School administrators in Paso Robles aren’t being overly pessimistic when they talk about having to lay off as many as 39 people, one administrator told a crowd of 120 people Monday night.

In fact, said Gary Hoskins, assistant superintendent of business for Paso Robles Public Schools, the cuts the administration is proposing could even get worse when the state finally finishes its budget. “It is that bad of a situation,” Hoskins said.

The meeting preceded tonight’s school board meeting, during which the board must decide exactly how many teachers will be mailed pink slips. But that number is only tentative. By law the district has to notify teachers who might actually get laid off 45 days before the end of the school year.

“That doesn’t mean they will be laid off,” said Jim Lynett, president of the Paso Robles Public Educators teachers union.

The crowd, consisting of teachers, principals, board members and even members of the high school water polo team — which could find itself without a pool under one cost-cutting proposal — offered up various suggestions for savings.
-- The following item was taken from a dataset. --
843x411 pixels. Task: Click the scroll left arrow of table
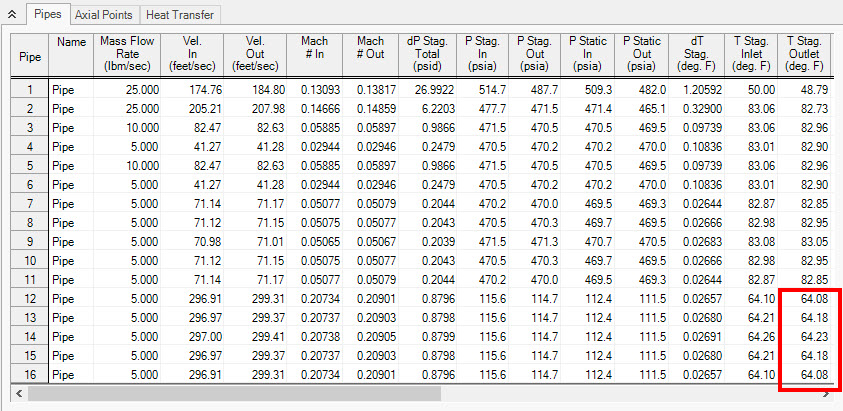pos(20,394)
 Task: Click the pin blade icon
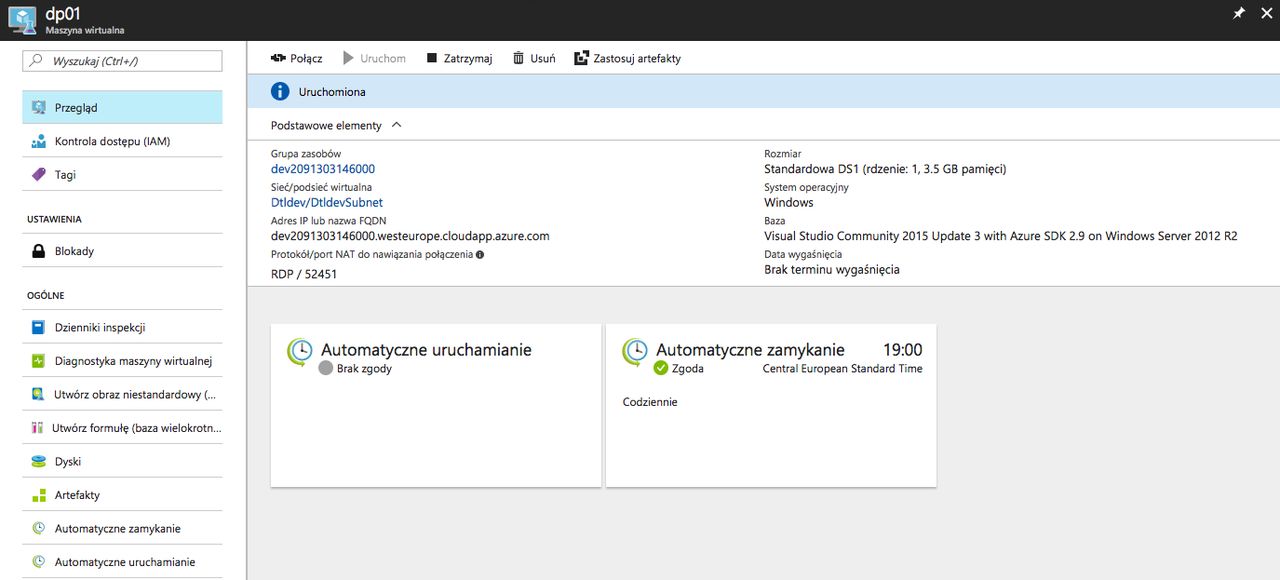[x=1238, y=13]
But practically every option — be it private grants, solar energy or four-day weeks — either won’t be possible or wouldn’t save money, they were told. A few others, such as the possibility of eliminating after-school sports — could still be up for discussion.

Those talks will begin as the school board announces budget cuts over a series of meetings. Because 85 percent of the budget relies on state funding, the board won’t know for sure how much they need to cut until the state finishes its budget in the summer. Yet, the state board of education requires schools to have their budgets in prior to that.
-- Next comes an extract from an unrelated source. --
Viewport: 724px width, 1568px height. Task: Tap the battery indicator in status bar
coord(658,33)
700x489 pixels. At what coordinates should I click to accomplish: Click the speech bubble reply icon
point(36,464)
“So they’re basically working on a set of assumptions,” Lynett said.

Hoskins admitted there is uncertainty. But he’s not optimistic about the numbers getting better. “There’s a lot of unknowns here,” he said. “Educational funding is not likely to get better.”

The crowd was civil for a meeting in which layoffs were assured. Several even lauded the administration for its efforts to remain transparent and explore all options. But Lynett would like to see the district request a $20-a-month parcel tax. That tax, which would apply to parcel owners in the district, would raise $2 million, he said.

“They haven’t even put that on the agenda to discuss it,” he said.

After the meeting, Superintendent Kathy McNamara said a parcel tax is unlikely.

“We want to be sensitive to the community,” she said.

Besides, she added, a parcel tax would have to be approved by two-thirds of voters, and they have already shot down a water initiative.

Also, Hoskins explained, a parcel tax would not address immediate shortfalls — namely, a projected $7.4 million in cuts needed for the next budget. This year’s budget was balanced, Hoskins explained, only because of a one-time loan and federal stimulus money, which has been used.

Meanwhile, Proposition 13, passed in 1978, limits increases to property taxes.

The board and administration will consider furloughs, larger class sizes, pay cuts and elimination of music programs. But those proposals are not popular with the union.

“All of that is catastrophic,” Lynett said.

Yet, something has to be done, said McNamara, who noted that everyone is feeling the effects of a poor economy.

“Our community is suffering, too,” she said. “This is a statewide — a nationwide — dilemma.”

Having worked in education since the 1970s, McNamara said afterward, this is the worst financial shape she’s seen schools in. And as the board, administrators and teachers union work to develop a budget, tough decisions will be made with jobs — the district’s biggest expense that can be cut. “It’s painful,” she said. “It’s these people’s livelihoods. It’s very hurtful to me because I was a young teacher once.”